Мы зажгли свѣчу и нашли письма капитана и Питера. Нашли также умоляющее письмецо отъ мистриссъ Дженкинсъ къ Питеру, адресованное въ домъ стараго школьнаго товарища, куда, она вздумала, можетъ-быть онъ пошелъ. Они возвратили письмо нераспечатаннымъ, нераспечатаннымъ оно оставалось съ-тѣхъ-поръ, положенное невзначай вмѣстѣ съ другими письмами того времени. Вотъ оно:

"Любезнѣйшій Питеръ,

«Ты, вѣрно, не думаешь, какъ мы огорчены, а то, конечно, не оставилъ бы насъ. Отецъ твой сидитъ и вздыхаетъ, такъ-что сердце больно сжимается. Онъ не можетъ съ горя поднять головы; однако, онъ сдѣлалъ только то, что считалъ справедливымъ. Можетъ-быть, онъ былъ слишкомъ-строгъ, можетъ-быть, и я не была довольно-ласкова, но Богу извѣстно, какъ мы тебя любимъ, нашъ милый, единственный мальчикъ. Старый Донъ (собака) такъ печалится о тебѣ: воротись и осчастливь насъ, мы такъ много тебя любимъ. Я знаю, что ты воротишься».

Но Питеръ не воротился. Весенній день былъ послѣднимъ, въ который онъ видѣлъ свою мать. Та, которая написала письмо, послѣдняя, единственная особа, видѣвшая, что тамъ было написано, умерла давно, а я, посторонняя, даже неродившаяся въ то время, когда случилось это происшествіе, только одна распечатала его.

Письмо капитана призывало отца и мать въ Ливерпуль немедленно, если они хотятъ видѣть сына. По какой-то странной и частой случайности въ жизни, письмо капитана было задержано гдѣ-то, какъ-то.

Миссъ Мэтти продолжала:

— Это было время скачекъ, и всѣ почтовыя лошади въ Крэнфордѣ отправились на скачки; но батюшка съ матушкой сѣли въ свою собственную одноколку… Ахъ! душенька, они пріѣхали слишкомъ-поздно… корабль ушелъ! А теперь, прочтите письмо Питера къ матушкѣ.

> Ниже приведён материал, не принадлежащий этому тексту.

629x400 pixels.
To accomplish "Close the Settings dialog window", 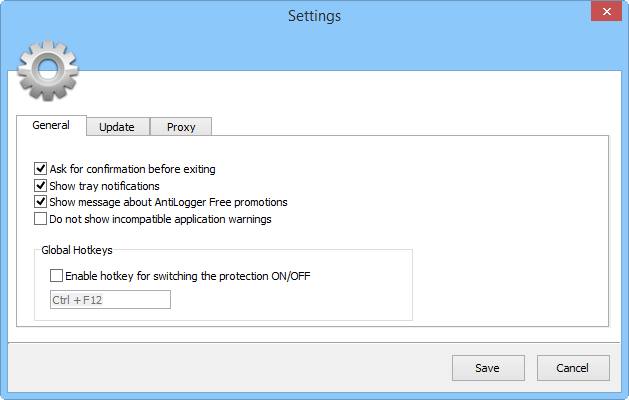I will (602, 14).
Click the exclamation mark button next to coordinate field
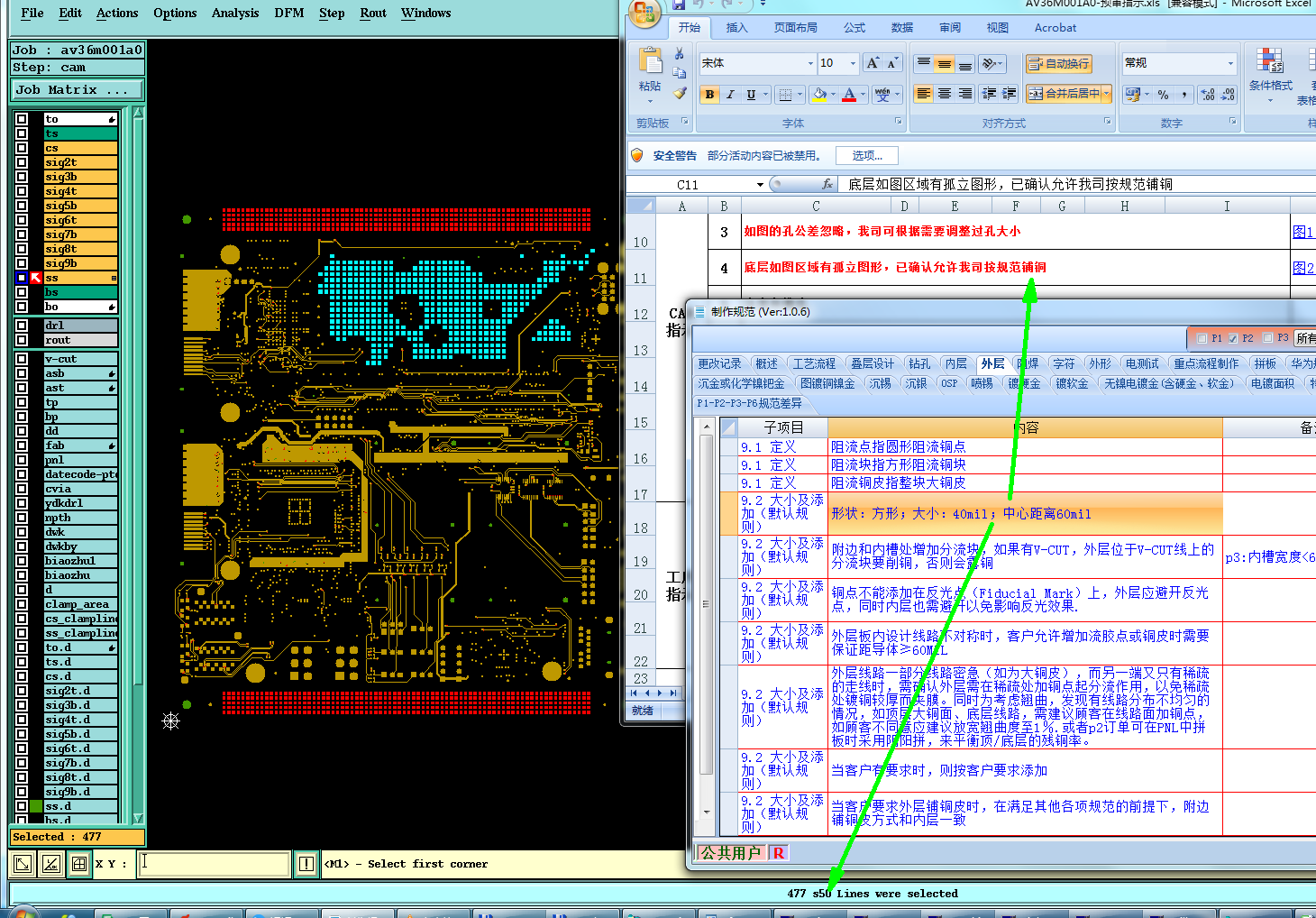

Оно было исполнено любви, грусти и гордости. Гордился онъ своимъ новымъ званіемъ. Въ письмѣ замѣтно было болѣзненное чувство отъ посрамленія въ глазахъ крэнфордскаго народа; но кончалось оно горячей мольбой, чтобъ мать пріѣхала и повидалась съ нимъ прежде, нѣмъ онъ уѣдетъ изъ Марсея: «Матушка! мы, можетъ-быть, пойдемъ въ сраженіе. Я надѣюсь, что мы пойдемъ колотить французовъ, но я долженъ васъ увидѣть до-тѣхъ-поръ».

— А она пріѣхала слишкомъ-поздно! сказала миссъ Мэтти: — слишкомъ-поздно!

Мы сидѣли безмолвно, обдумывая полное значеніе этихъ грустныхъ, грустныхъ словъ. Наконецъ я просила миссъ Мэтти разсказать мнѣ, какъ мать это перенесла.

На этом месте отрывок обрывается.